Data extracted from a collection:
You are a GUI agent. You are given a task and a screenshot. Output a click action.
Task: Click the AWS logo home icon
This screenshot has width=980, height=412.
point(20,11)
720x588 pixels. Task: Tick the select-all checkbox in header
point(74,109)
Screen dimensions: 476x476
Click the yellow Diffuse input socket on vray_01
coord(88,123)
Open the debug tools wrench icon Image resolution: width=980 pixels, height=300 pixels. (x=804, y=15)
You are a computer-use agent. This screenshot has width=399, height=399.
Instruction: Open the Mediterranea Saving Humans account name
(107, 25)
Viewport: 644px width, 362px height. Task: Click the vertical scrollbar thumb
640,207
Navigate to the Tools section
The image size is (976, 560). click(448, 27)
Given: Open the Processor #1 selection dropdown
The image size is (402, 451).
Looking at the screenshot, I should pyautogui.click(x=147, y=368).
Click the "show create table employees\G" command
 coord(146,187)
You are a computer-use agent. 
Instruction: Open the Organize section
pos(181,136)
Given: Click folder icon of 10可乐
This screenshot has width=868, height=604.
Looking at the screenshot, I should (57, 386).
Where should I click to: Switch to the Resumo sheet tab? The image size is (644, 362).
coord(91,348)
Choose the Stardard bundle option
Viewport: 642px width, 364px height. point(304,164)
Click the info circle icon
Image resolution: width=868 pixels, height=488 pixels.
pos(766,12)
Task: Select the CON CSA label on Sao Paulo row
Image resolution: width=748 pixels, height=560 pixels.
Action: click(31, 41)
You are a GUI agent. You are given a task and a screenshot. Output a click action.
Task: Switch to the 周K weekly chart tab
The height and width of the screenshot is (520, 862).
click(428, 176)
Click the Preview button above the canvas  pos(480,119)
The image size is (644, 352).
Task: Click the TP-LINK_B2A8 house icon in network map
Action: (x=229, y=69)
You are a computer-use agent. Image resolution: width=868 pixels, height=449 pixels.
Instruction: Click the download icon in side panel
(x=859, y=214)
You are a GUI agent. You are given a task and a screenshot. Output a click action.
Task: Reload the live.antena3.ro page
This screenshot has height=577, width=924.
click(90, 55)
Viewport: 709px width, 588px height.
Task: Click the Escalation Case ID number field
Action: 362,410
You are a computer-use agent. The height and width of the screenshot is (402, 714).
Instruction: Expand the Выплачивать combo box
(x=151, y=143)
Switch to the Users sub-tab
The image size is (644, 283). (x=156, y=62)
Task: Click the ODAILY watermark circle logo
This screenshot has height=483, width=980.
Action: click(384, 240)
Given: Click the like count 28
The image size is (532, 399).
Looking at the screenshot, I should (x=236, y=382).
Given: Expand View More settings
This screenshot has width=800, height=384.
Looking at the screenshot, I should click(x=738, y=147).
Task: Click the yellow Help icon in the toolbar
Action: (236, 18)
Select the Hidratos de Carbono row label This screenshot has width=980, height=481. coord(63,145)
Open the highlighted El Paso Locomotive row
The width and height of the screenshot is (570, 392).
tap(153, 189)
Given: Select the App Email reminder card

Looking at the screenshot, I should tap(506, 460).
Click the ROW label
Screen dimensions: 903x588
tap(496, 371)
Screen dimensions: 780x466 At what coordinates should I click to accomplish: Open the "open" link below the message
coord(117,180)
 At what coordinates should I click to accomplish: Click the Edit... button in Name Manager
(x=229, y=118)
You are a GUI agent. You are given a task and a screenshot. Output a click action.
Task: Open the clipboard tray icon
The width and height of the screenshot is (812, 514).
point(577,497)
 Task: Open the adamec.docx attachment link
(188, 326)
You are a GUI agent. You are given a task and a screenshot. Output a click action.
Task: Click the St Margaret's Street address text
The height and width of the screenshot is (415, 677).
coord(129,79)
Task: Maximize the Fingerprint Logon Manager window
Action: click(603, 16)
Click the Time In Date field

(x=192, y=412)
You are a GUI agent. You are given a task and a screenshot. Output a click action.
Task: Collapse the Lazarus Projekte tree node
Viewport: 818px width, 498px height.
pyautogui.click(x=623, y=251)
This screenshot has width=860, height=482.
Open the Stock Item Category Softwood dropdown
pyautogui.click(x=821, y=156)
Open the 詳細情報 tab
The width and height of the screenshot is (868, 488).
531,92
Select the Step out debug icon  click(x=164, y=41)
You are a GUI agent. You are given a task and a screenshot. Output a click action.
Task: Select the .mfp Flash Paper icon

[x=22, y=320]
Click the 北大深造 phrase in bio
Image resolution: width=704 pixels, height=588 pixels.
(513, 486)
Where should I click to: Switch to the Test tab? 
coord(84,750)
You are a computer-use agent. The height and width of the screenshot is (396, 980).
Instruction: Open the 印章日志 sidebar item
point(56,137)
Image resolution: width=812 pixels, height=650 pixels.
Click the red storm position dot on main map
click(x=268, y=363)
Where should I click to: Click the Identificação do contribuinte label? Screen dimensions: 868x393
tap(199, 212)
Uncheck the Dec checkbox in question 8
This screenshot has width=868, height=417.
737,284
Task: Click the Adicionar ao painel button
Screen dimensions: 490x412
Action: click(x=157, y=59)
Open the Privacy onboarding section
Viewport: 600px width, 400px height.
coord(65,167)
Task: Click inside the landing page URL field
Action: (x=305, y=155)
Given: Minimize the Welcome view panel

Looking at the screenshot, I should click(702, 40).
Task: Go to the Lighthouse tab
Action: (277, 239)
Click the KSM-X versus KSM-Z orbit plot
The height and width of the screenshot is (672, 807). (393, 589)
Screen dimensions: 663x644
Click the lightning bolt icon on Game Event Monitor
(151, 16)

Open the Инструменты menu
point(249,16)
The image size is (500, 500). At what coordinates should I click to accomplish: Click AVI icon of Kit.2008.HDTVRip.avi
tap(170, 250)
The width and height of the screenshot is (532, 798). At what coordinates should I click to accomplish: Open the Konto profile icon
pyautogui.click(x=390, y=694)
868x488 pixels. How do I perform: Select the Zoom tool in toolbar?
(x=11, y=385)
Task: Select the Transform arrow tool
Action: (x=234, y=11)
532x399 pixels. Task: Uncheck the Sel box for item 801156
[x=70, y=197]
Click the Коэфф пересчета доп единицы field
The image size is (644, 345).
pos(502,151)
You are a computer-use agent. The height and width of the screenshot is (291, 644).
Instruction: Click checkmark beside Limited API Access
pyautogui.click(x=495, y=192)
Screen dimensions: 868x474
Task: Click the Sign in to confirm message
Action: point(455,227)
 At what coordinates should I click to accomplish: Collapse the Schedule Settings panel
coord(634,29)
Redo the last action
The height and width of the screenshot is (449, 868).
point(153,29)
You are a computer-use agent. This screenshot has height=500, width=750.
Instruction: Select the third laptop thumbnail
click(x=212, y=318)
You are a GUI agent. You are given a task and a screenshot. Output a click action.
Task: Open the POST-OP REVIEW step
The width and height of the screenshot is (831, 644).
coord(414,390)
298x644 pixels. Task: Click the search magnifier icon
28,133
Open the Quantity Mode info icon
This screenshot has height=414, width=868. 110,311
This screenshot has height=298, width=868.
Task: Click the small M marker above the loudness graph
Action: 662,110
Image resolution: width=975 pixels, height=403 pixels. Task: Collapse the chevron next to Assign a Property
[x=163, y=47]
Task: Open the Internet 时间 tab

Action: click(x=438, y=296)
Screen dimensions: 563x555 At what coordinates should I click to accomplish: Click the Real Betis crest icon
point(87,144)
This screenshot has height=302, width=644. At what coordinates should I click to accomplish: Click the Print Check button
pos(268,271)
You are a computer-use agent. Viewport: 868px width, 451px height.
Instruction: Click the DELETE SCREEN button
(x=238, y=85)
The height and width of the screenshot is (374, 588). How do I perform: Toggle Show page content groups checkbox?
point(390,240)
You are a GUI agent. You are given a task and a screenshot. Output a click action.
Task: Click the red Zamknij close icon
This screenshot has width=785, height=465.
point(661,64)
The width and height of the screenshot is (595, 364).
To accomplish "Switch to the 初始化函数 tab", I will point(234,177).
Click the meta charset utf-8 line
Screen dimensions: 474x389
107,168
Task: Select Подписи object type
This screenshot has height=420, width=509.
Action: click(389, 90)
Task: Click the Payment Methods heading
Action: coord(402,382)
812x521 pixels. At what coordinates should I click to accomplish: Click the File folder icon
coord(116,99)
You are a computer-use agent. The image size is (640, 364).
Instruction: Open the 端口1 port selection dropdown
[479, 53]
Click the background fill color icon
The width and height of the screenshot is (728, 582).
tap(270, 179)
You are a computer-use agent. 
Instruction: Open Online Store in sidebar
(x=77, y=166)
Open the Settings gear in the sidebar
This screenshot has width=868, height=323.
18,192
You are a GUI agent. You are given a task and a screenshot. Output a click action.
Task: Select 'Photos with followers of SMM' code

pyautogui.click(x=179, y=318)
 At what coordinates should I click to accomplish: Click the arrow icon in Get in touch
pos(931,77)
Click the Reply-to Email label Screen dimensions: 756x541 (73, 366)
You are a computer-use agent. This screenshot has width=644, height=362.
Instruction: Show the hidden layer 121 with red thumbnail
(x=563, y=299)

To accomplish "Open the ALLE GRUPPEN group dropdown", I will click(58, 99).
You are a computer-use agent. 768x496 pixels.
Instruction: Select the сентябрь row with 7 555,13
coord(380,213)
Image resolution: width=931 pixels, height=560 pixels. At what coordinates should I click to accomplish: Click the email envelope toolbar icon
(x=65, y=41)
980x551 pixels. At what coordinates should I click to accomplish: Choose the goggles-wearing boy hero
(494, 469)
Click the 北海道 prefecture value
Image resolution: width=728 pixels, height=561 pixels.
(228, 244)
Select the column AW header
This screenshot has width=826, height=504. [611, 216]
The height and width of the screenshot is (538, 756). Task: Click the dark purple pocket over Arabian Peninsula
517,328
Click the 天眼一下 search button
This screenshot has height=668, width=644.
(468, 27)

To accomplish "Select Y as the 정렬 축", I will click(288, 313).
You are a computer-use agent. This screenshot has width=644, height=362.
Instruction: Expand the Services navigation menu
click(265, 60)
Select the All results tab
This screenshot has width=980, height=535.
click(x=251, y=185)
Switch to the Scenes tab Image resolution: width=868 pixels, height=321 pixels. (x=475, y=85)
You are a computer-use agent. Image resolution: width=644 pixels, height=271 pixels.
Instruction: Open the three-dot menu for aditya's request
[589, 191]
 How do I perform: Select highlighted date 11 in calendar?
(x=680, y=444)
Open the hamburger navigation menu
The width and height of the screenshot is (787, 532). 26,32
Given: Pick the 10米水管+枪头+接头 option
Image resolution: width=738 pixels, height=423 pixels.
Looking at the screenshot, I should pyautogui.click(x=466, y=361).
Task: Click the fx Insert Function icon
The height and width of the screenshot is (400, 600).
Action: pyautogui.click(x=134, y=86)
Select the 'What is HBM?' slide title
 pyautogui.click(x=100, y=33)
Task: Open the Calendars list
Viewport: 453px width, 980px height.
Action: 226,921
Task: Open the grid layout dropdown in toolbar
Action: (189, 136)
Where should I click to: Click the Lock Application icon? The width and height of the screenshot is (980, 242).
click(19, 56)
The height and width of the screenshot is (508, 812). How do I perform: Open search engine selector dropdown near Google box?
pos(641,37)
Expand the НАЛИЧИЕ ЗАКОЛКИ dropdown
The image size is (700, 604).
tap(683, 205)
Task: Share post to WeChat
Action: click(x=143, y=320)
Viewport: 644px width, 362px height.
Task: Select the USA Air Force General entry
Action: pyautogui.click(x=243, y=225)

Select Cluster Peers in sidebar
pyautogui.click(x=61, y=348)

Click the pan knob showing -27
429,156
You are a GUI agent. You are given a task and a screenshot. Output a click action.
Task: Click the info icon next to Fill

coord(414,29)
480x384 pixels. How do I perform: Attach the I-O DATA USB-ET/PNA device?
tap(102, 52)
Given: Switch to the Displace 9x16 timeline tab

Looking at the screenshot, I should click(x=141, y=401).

Work item:
Only the number should be given: how many lines in the entries above contain the string "debug"?

Written answer:
2